GitHub
The GitHub integration syncs repositories, issues, pull requests, commits, and discussions into MemorySync as queryable memories. It uses the GitHub REST API with OAuth 2.0 authentication and supports incremental sync to avoid re-fetching unchanged data.
What gets synced
The GitHub provider fetches the following object types, each becoming a separate memory:
| Type | Content |
|---|---|
repository | Repository description + README contents. Metadata includes full_name, language, stars, forks, topics, default_branch. |
issue | Issue body text. Both open and closed issues are fetched. Metadata: number, state, labels, assignees, milestone. |
pull_request | PR body text. Metadata: number, state, base_branch, head_branch, draft, merged, additions, deletions, changed_files. |
commit | Commit message. Up to 50 recent commits per repository. Metadata: sha, author, verified, stats (additions, deletions, total). |
pr_comment | Review comments on pull requests. |
discussion | GitHub Discussions threads. |
Required OAuth scopes
| Scope | Why it's needed |
|---|---|
repo | Read access to private repositories, issues, pull requests, and commits. Use public_repo if you only want public repos. |
read:org | Read organization membership to list repos the user has access to. |
read:discussion | Read access to GitHub Discussions. |
Setup guide
- 1Open the dashboard — navigate to Dashboard → Integrations → GitHub.
- 2Click Connect — you will be redirected to GitHub's OAuth consent screen. MemorySync already has the GitHub app registered, so no provider-side configuration is required on your side.
- 3Authorize the requested scopes — review the permissions GitHub displays and approve. You will be redirected back to the dashboard.

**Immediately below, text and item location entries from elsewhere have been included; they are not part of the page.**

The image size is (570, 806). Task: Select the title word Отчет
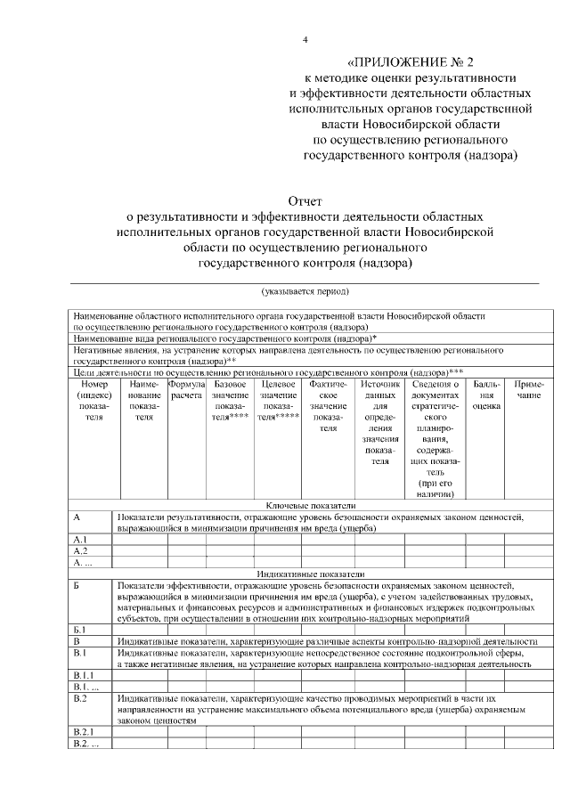(305, 201)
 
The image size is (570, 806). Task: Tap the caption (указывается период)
(305, 291)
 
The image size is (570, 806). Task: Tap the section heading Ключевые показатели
(305, 505)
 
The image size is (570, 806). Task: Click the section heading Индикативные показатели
(305, 574)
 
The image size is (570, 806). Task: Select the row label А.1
(79, 540)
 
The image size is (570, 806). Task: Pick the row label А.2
(79, 551)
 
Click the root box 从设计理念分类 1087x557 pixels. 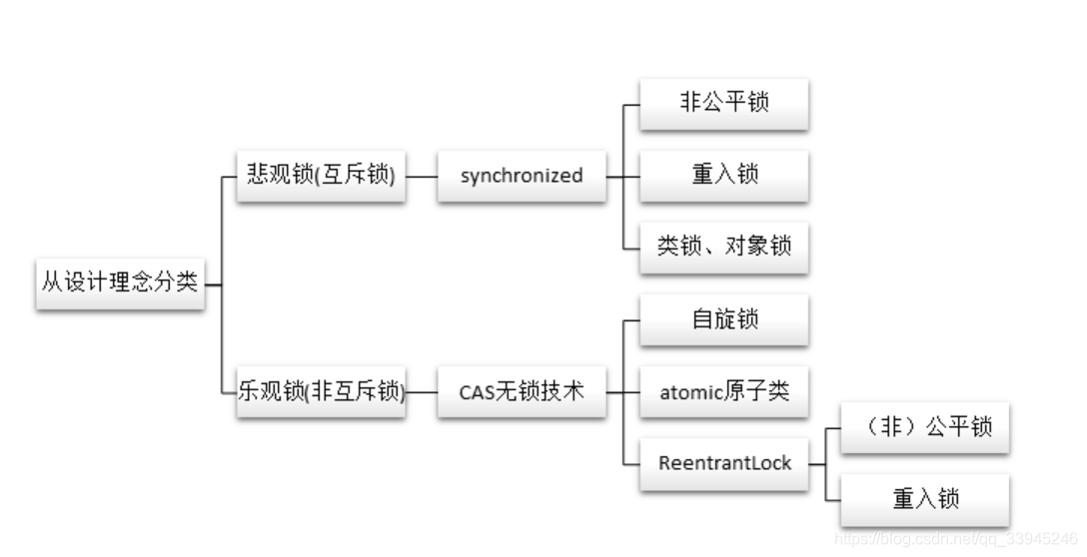[120, 282]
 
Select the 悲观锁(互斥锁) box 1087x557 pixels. [321, 175]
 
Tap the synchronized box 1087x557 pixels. [522, 175]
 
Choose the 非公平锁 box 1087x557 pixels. [724, 102]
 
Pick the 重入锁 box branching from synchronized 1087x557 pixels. [724, 174]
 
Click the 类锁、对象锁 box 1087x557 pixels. [724, 246]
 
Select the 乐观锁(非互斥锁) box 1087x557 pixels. [321, 391]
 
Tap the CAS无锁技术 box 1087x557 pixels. [522, 391]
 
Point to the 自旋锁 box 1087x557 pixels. [724, 318]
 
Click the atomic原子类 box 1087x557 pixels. [724, 391]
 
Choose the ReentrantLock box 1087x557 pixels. [724, 463]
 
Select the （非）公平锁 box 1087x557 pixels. [925, 427]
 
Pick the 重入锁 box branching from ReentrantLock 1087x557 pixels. [925, 499]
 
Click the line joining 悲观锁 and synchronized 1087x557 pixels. [422, 176]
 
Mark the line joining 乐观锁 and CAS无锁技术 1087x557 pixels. [422, 391]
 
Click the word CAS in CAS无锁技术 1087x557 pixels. [477, 392]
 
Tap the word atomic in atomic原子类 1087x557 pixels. [690, 392]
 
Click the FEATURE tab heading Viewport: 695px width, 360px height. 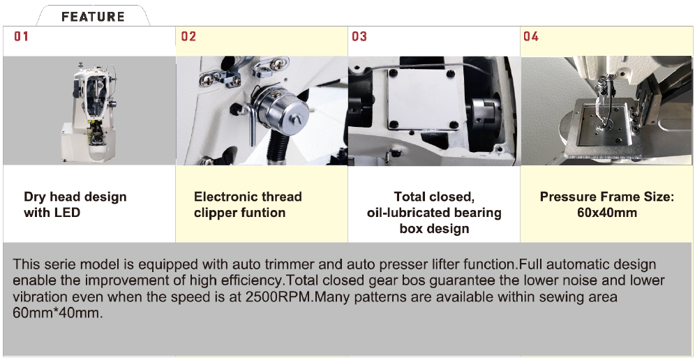[93, 17]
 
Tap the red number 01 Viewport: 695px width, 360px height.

- 4Select repositories — choose which repositories to sync. The initial sync starts immediately and fetches all selected content.
Incremental sync
After the initial sync, the GitHub provider uses smart incremental strategies to minimize API calls:
- Repository-level skip — each repo's
updated_attimestamp is compared to the last sync time. Repos that haven't changed are skipped entirely. - Issues — uses the
sinceparameter to fetch only issues updated after the last sync. - Pull requests — sorted by
updateddescending with a cutoff date. Once a PR older than the last sync is encountered, pagination stops. - Commits — limited to the most recent 50 per repository per sync cycle.
- Pagination safety — a hard limit of 10 pages per API call prevents runaway pagination on very large repositories.
Memory structure
Each synced object produces a memory with type-specific metadata. Here's what gets stored for each type:
| Type | Content | Key metadata fields |
|---|---|---|
| Repository | Description + README | full_name, language, stars, forks, topics |
| Issue | Issue body | repo, number, state, labels, assignees |
| Pull request | PR body | base_branch, head_branch, draft, merged, additions/deletions |
| Commit | Commit message | sha, author, verified, stats |
Webhook events
When a GitHub webhook is configured, the provider parses incoming events to create, update, or delete memories in real time:
issues.opened/issues.edited/issues.closed— creates or updates the corresponding issue memory.pull_request.opened/pull_request.edited/pull_request.closed/pull_request.merged— creates or updates the PR memory.discussion.*— handles discussion creation and updates.issues.deleted/pull_request.deleted— marks the memory for deletion.
The provider validates the webhook signature to ensure the payload is authentic before processing.
Rate limits & tips
- 5,000 requests per hour — GitHub enforces this limit for authenticated OAuth requests. MemorySync tracks
X-RateLimit-Remainingand pauses sync when approaching the limit. - Pagination capped at 10 pages — prevents runaway API consumption on very large repos with thousands of issues.
- Empty repos return HTTP 409 — the provider handles this gracefully and skips the repository without failing the sync.
- Bot messages are skipped — commit authors and issue creators that are bots are excluded from sync to reduce noise.
- Sync is one-way — MemorySync never writes back to GitHub. All data flows from GitHub into MemorySync.